Convoqué le 28 février 2020, à un entretien préalable à un éventuel licenciement, fixé au 13 mars suivant, auquel il ne s'est pas présenté, M.[N] [P] a été licencié par courrier 9 avril 2020, énonçant une inaptitude et une impossibilité de reclassement.

La lettre de licenciement est ainsi libellée :

« Monsieur,

Vous avez été embauché au sein de notre entreprise par contrat à durée indéterminée en date du 16 juillet 2007. Vous occupez, à ce jour, le poste de Chef de Centre.

Le 13 mars dernier, dans le cadre d'une procédure d'inaptitude, vous étiez convoqué à un entretien préalable à licenciement, auquel vous ne vous êtes pas présenté. Vous n'avez donc pas été en mesure de nous apporter vos éclairages quant à la situation qui est la vôtre et présentée ci-dessous.

A la suite d'une visite médicale de reprise en date du 9 décembre 2019 dernier effectuée dans le cadre de l'article R4624-31 du code du travail, et après étude des postes et des conditions de travail dans l'entreprise, le médecin du travail vous a déclaré inapte à votre poste en précisant expressément « inapte en une visite, est inapte à son poste de chef de centre ainsi qu'à tous les postes existants dans l'entreprise. Etude de poste réalisée le 29 novembre 2019. Serait apte à un poste dans un autre contexte organisationnel. »

Le 22 janvier 2020, nous procédions, dans l'entreprise et dans l'ensemble des entités du Groupe DEKRA France, à des recherches de reclassement approfondies.

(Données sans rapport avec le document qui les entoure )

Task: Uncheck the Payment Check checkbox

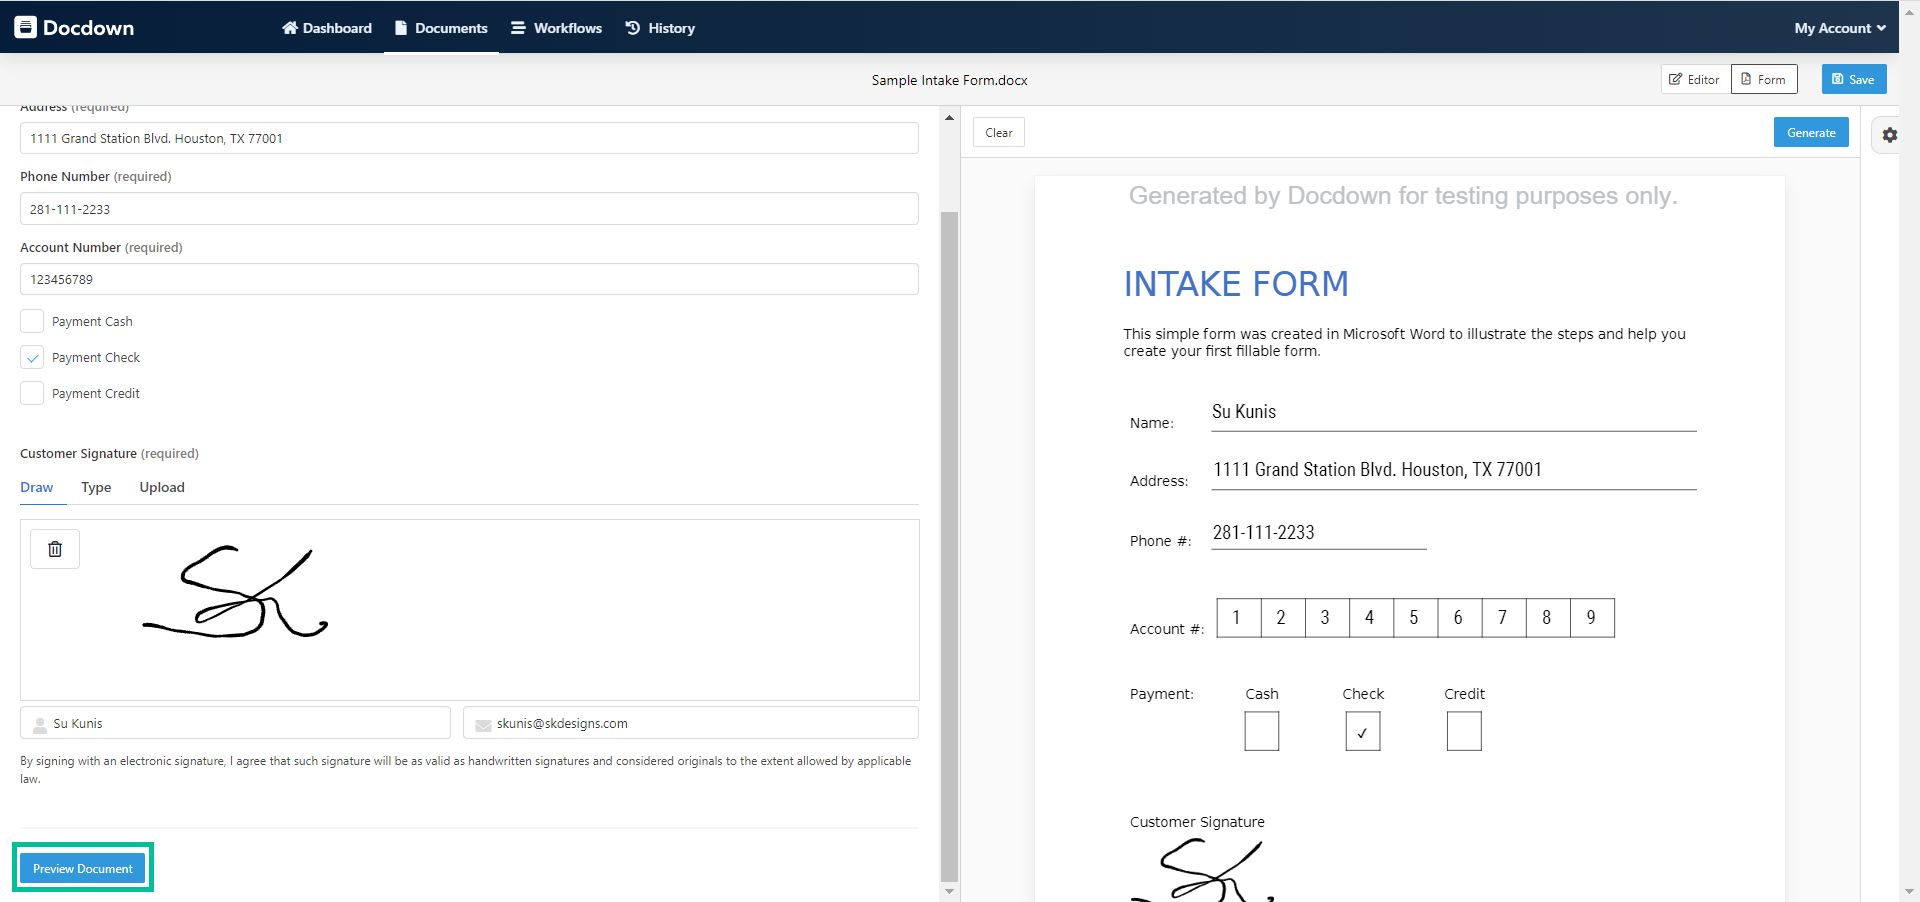Action: [x=32, y=357]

Malgré nos recherches, Il apparaît qu'aucun poste conforme aux recommandations du médecin du travail, à votre formation, vos capacités et vos compétences professionnelles n'est actuellement vacant et ne peut vous être proposé.

Le 3 février 2020, nous avons consulté le Comité social et économique (CSE) afin que celui-ci rende un avis sur la procédure de licenciement vous concernant. Aucune suggestion ou observation quant à un éventuel reclassement n'a été faite.

Compte tenu de ces éléments, nous vous informions, par courrier en date du 17 février 2020, que votre reclassement dans l'entreprise s'avérait impossible.